Assignment:
Using the records that follow, work out how many lines hold the string "agent" and provide that number only.

Supplied material:
◇ ◇ ◇ ◇ ◇ ◇ ◇
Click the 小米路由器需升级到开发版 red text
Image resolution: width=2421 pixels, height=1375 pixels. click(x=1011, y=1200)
◇ ◇ ◇ ◇ ◇ ◇ ◇
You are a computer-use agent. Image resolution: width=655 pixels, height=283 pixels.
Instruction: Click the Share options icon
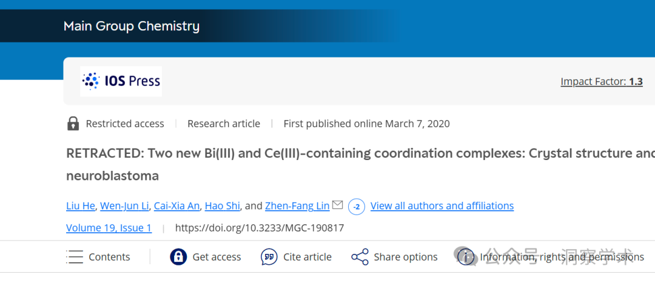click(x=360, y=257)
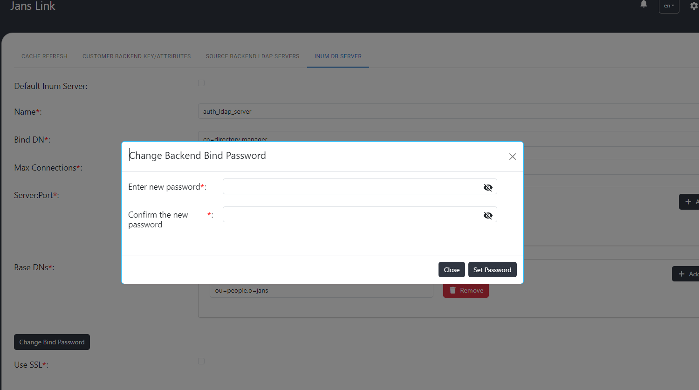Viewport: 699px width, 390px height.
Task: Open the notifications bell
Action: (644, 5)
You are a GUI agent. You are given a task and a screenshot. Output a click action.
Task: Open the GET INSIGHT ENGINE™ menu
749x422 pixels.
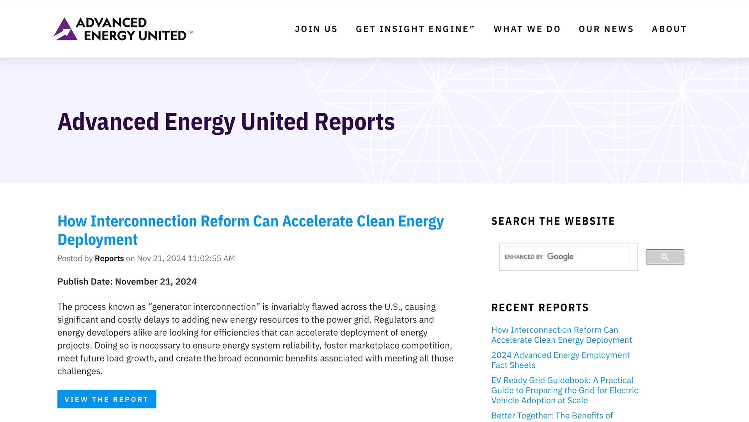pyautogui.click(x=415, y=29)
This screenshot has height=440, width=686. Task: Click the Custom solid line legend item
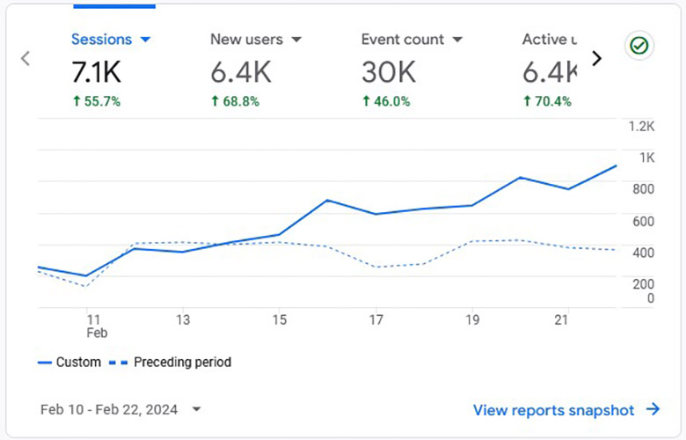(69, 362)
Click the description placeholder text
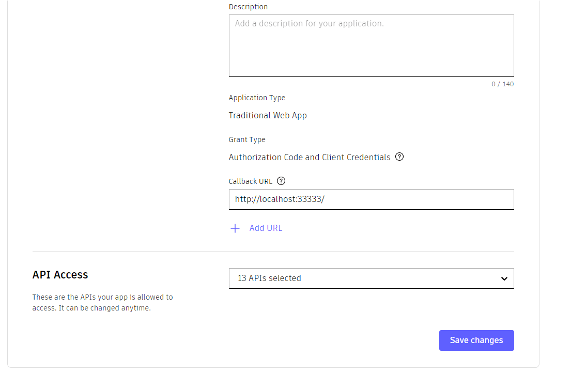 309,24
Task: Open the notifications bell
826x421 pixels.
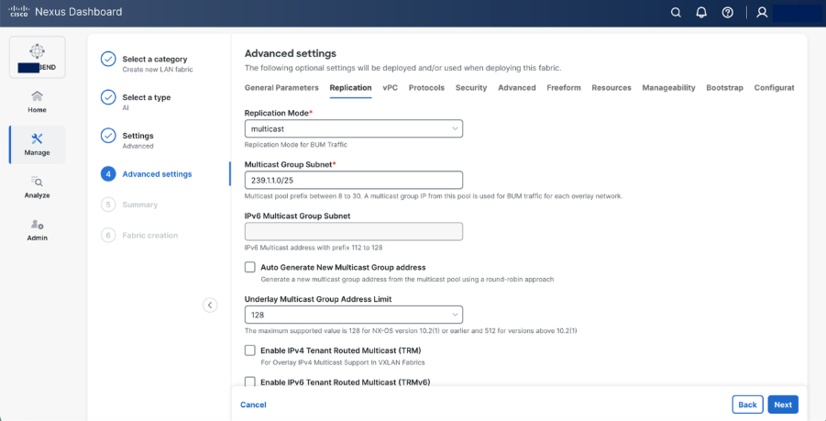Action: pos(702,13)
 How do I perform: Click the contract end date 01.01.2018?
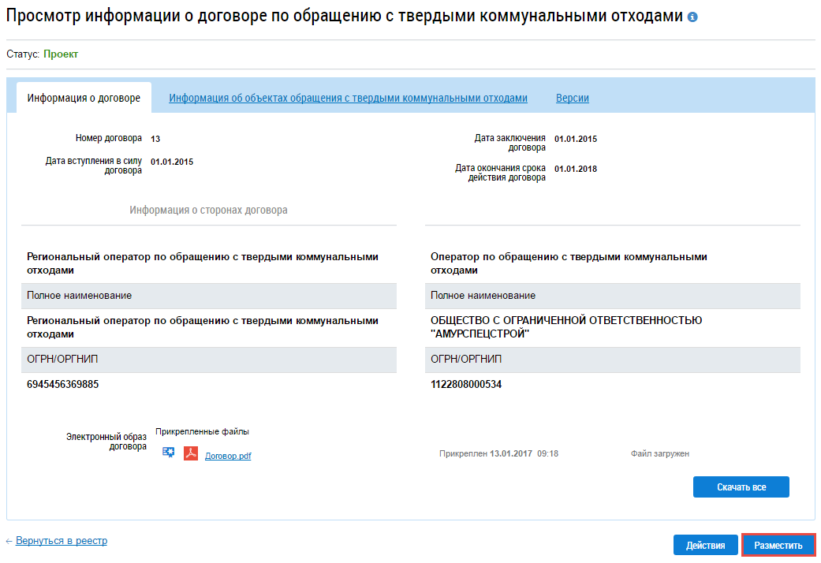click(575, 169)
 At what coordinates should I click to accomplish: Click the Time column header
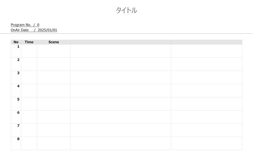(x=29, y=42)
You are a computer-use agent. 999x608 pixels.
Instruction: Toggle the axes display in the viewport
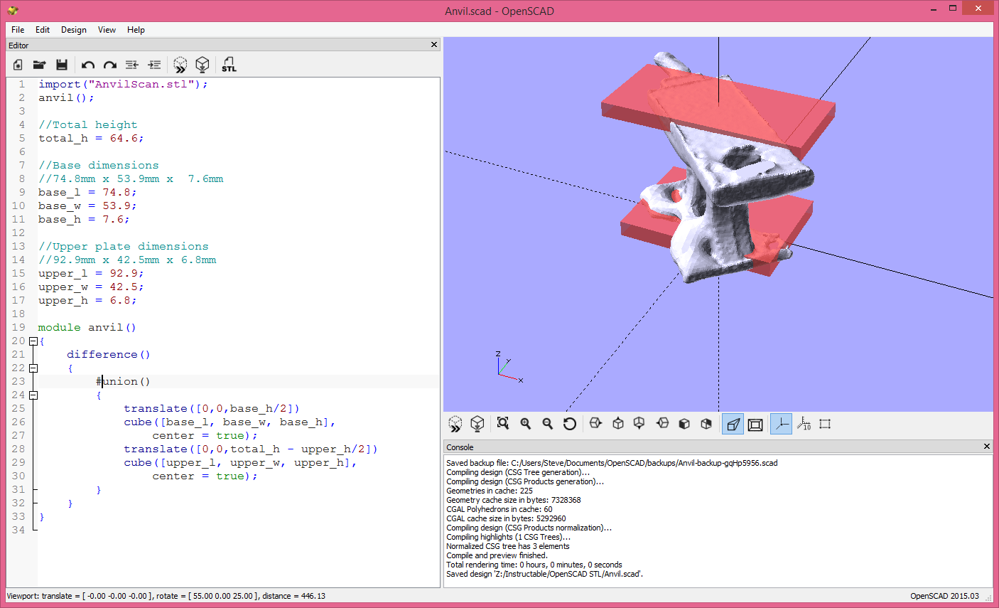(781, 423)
◇ ◇ ◇ ◇ ◇ ◇ ◇
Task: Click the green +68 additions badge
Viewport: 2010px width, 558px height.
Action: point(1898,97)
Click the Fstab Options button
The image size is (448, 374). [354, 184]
◇ ◇ ◇ ◇ ◇ ◇ ◇
Answer to this exercise:
3